NYC RIP

Photographer Miron Zownir has just published NYC RIP, a collection of photographs capturing the "day-to-day lunacy" of New York City in the 1980s--mostly images of sex workers and drug addicts--with an introduction by Lydia Lunch.



In talking to Dazed, Zownir recalled of his time in New York, “Rents were still cheap, crime was high, most of the Lower East Side, Harlem and the Bronx were dangerous slums, the establishment was uncomfortable and scared, and the police corrupt or helpless to guarantee any protection. But NYC was bursting with a sexual and creative energy that was overwhelming.”

His beat was Times Square, the Bowery, the piers along the Hudson River. All places that have been sterilized since. As Lydia Lunch writes in the intro, the city has been "white washed of all its kaleidoscopic perversions in order to make it safe for anyone who could afford the ridiculous rents charged for shoe box size apartments."


see full NSFW image here

Recently in the Times, Edmund White asked why so many of us are nostalgic for the gritty New York of the 1970s/80s. He explained that there's "a craving for the city that, while at its worst, was also more democratic: a place and a time in which, rich or poor, you were stuck together in the misery (and the freedom) of the place, where not even money could insulate you."

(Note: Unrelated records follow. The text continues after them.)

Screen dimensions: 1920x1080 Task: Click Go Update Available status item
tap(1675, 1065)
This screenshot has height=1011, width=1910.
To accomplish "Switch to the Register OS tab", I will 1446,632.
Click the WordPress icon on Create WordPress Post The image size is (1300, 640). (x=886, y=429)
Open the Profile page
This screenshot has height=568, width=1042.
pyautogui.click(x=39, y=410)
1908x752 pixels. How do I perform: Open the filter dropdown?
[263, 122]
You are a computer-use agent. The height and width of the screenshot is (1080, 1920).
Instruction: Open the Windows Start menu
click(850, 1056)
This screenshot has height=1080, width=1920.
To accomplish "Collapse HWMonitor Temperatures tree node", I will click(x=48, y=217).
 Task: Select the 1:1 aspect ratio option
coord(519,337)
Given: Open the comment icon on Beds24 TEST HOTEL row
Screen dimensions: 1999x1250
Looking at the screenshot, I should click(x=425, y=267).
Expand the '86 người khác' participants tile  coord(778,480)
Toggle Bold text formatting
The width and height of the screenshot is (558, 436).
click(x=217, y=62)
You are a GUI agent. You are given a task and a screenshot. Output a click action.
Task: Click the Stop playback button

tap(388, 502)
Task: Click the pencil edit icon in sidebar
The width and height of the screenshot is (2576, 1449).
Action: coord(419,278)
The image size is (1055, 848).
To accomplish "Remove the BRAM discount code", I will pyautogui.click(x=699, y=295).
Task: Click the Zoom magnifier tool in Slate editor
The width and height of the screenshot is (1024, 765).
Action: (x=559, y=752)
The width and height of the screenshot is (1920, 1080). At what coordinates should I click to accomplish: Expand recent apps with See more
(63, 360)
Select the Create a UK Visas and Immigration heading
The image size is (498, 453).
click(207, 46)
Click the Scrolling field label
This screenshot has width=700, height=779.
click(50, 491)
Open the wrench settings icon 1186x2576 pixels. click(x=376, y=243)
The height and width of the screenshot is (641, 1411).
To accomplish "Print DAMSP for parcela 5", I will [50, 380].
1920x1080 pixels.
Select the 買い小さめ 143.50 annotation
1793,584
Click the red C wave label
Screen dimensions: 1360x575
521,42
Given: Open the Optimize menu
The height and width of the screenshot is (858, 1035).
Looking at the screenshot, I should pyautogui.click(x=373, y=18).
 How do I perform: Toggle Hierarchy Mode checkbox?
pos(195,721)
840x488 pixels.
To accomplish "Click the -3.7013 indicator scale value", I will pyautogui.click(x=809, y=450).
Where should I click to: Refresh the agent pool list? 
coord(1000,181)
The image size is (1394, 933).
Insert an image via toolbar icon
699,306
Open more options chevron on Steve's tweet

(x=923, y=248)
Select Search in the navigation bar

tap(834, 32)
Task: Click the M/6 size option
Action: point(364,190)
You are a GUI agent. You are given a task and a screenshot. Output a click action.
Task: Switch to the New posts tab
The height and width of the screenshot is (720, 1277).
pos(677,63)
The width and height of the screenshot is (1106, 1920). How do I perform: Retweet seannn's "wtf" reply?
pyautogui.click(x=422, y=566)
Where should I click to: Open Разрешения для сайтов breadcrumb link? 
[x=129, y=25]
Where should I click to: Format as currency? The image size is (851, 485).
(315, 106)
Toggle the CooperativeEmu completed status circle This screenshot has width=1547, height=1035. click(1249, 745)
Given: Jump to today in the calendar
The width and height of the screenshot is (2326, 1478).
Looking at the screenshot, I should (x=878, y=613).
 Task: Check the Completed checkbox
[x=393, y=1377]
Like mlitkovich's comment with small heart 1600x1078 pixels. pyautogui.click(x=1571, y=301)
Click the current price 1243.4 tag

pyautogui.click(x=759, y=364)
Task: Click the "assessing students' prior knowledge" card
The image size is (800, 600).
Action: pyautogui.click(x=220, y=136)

In New York magazine this week, Mark Jacobson writes about the 1970s New York nostalgia trend. He says, "Change is the genius of the city, what has always made New York what it is. But the whiplash rezoning of more than 40 percent of the five boroughs during Bloomberg’s tenure has produced a generational-based moral crisis. Longtime residents no longer feel the joy of the ever-altering landscape, the rapid clip of cosmopolitan turnover that creates continuity. They walk about gaslighted, as if suddenly set down in a drug dealer’s apartment, with everything new and shiny, bought at the same time."